PERSONAL: Born March 5, 1972, in Apopka, FL; son of Robert M. (a minister) and Linda Diane (a homemaker; maiden name, Williams) Hardy; married Elizabeth Laine Baird (an instructor in English), August 5, 1995; children: Nathaniel Harrison. Ethnicity: "Caucasian." Education: Attended Caldwell Community College and Appalachian State University. Politics: "Conservative." Religion: Protestant. Hobbies and other interests: Photography.

ADDRESSES: Home—P.O. Box 393, Crossnore, NC 28616.

CAREER: Watauga County Public Library, Boone, NC, circulation president, 1998; Caldwell Community College, Watauga Campus, Boone, library assistant, 1999–.

MEMBER: Civil War Preservation Trust, Appalachian Writers Association, Yancey History Association (vice president, 2002–03; president, 2004), Fifty-eighth North Carolina Troops Preservation Society (president, 2000–03), Branch-Lane Brigade Society, Friends of the National Parks at Gettysburg, Sons of Confederate Veterans.

WRITINGS:

The Thirty-seventh North Carolina Troops, McFarland and Co. (Jefferson, NC), 2003.

The c. 1840 McElroy House: A Glimpse of Yancey County, North Carolina's History, Donning, 2004.

Contributor to periodicals.

WORK IN PROGRESS: A Short History of Old Watauga County.

SIDELIGHTS: Michael C. Hardy told CA: "My primary motivation for writing is the preservation of history. Rather than the epic or sweeping events of history, I seek to find and relate the incidental or small facts that otherwise get glossed over or completely forgotten about. There are many events and people that are of interest to those whose families or communities are connected, but which are seldom even given a second thought by historians. These are the events and people to which I am drawn and about which I am most passionate in my writing.

"Some of my influences in U.S. Civil War literature are common names to many: Bell Wiley, Bruce Caton, and Douglas Southall Freeman. More recent scholarship that I enjoy includes the work of J. Tracy Powers, John Michael Priest, James I. Robertson, A. Wilson Greene, and William C. Davis. Fiction writers that I have read and reread over the years are Edgar Allan Poe, Arthur Conan Doyle, and more recently, Sharyn McCrumb and J.K. Rowling. My favorite authors focusing on Appalachia include John C. Inscoe, Gordon McKinney, and Kenneth Noe.

"Much research goes into the books and articles that I write. I have built a large library, but also I frequently travel to academic libraries and archives to conduct research. My writing day does not usually begin until mid-afternoon, and it continues into the evening hours. In writing about battles or about Appalachia, I try to visit the areas I am writing about, an attempt to see the lay of the land and visualize how it appeared in the past. I am also an avid photographer and frequently take photographs to help me remember key details and to illustrate my own works.

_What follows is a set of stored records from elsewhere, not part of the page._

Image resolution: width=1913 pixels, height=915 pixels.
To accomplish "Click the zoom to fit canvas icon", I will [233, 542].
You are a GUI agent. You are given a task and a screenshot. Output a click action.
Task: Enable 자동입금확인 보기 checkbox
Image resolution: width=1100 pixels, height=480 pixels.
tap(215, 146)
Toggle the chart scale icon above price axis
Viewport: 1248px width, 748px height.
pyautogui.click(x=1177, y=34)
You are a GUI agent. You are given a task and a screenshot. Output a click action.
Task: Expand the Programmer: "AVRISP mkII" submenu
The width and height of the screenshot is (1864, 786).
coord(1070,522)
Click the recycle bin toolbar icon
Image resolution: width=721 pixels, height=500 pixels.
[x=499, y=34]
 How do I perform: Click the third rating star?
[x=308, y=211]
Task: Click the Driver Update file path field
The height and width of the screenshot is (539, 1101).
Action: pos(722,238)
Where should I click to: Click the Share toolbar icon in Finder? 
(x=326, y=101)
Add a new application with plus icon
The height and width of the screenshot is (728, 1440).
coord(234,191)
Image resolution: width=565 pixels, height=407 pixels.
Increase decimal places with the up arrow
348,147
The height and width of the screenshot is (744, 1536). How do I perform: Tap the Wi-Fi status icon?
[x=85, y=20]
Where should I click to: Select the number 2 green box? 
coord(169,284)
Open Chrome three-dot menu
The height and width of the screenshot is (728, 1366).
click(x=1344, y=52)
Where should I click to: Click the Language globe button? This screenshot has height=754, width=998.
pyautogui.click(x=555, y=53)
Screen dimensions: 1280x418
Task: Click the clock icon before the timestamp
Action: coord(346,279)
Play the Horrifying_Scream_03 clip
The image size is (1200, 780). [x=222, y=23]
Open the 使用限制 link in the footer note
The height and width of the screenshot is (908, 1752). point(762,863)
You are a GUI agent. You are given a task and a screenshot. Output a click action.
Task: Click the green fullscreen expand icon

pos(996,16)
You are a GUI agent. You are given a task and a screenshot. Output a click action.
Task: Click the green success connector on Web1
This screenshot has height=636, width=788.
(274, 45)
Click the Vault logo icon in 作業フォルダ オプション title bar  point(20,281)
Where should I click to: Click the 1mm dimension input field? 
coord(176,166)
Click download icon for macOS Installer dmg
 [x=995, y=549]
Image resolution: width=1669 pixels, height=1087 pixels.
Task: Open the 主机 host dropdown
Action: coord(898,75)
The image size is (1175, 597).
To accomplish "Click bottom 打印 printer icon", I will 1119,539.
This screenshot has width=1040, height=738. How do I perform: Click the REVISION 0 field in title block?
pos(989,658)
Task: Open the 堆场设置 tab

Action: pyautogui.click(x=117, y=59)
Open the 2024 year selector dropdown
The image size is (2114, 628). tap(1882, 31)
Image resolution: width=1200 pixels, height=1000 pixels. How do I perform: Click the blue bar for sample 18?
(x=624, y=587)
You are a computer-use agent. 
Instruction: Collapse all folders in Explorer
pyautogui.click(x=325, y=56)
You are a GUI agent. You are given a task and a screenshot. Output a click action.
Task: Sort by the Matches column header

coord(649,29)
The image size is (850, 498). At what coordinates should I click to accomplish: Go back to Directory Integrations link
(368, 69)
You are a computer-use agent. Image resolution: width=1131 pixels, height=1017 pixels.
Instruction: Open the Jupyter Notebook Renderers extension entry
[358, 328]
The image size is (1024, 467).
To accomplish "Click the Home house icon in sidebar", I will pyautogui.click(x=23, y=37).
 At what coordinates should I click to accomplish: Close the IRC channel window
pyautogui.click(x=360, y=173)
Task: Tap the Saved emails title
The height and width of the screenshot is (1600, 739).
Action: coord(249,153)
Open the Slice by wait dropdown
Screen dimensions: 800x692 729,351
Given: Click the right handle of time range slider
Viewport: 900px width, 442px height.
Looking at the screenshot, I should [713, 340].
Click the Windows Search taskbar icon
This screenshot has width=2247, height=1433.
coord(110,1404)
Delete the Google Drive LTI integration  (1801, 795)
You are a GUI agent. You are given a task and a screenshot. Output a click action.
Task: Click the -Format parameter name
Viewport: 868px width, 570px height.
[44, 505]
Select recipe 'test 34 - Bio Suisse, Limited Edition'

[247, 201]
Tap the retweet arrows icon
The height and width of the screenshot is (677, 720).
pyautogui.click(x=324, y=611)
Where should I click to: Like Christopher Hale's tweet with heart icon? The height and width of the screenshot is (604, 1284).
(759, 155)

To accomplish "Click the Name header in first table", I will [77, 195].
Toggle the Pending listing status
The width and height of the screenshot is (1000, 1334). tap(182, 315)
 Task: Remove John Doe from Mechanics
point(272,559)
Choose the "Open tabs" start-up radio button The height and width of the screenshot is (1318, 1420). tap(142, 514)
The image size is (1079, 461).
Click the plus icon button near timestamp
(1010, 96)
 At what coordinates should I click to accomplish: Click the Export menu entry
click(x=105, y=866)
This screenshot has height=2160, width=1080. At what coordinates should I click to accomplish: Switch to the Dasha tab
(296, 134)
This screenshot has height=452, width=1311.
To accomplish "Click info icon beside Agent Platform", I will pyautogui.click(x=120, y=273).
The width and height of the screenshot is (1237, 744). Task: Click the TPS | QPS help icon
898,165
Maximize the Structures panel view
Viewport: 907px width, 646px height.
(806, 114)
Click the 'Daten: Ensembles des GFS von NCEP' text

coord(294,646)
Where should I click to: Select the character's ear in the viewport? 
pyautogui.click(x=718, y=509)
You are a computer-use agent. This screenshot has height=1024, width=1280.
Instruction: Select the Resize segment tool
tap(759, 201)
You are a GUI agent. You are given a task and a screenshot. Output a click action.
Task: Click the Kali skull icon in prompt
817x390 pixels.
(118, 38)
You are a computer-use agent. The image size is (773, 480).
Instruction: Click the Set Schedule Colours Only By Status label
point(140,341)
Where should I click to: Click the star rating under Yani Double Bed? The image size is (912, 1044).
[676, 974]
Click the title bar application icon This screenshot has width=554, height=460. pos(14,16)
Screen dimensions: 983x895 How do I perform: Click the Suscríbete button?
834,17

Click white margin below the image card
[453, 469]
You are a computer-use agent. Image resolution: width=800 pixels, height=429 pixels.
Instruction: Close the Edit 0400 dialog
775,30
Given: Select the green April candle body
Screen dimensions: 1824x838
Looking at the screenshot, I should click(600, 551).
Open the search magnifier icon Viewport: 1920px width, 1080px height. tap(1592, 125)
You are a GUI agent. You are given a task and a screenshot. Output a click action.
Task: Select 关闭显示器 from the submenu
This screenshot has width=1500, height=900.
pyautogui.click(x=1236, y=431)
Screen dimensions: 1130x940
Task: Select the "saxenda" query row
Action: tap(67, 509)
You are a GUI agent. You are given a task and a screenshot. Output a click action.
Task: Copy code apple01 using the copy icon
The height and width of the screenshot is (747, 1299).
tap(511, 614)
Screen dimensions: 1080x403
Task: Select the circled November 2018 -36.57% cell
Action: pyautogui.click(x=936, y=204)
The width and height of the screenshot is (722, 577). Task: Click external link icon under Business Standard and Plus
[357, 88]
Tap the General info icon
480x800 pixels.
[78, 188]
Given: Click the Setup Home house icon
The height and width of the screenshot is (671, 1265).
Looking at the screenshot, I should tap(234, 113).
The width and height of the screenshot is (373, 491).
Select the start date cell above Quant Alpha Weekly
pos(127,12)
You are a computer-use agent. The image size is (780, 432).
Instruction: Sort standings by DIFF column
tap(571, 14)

"I have always seemed to have a passion for history. I grew up in central Florida, often visiting sites as varied as the nation's oldest city, Saint Augustine, and the Kennedy Space Center. I have spent over twenty years volunteering as a historical interpreter, both to teach about people who lived in the past and to learn more about the lives of the people I am trying to write about."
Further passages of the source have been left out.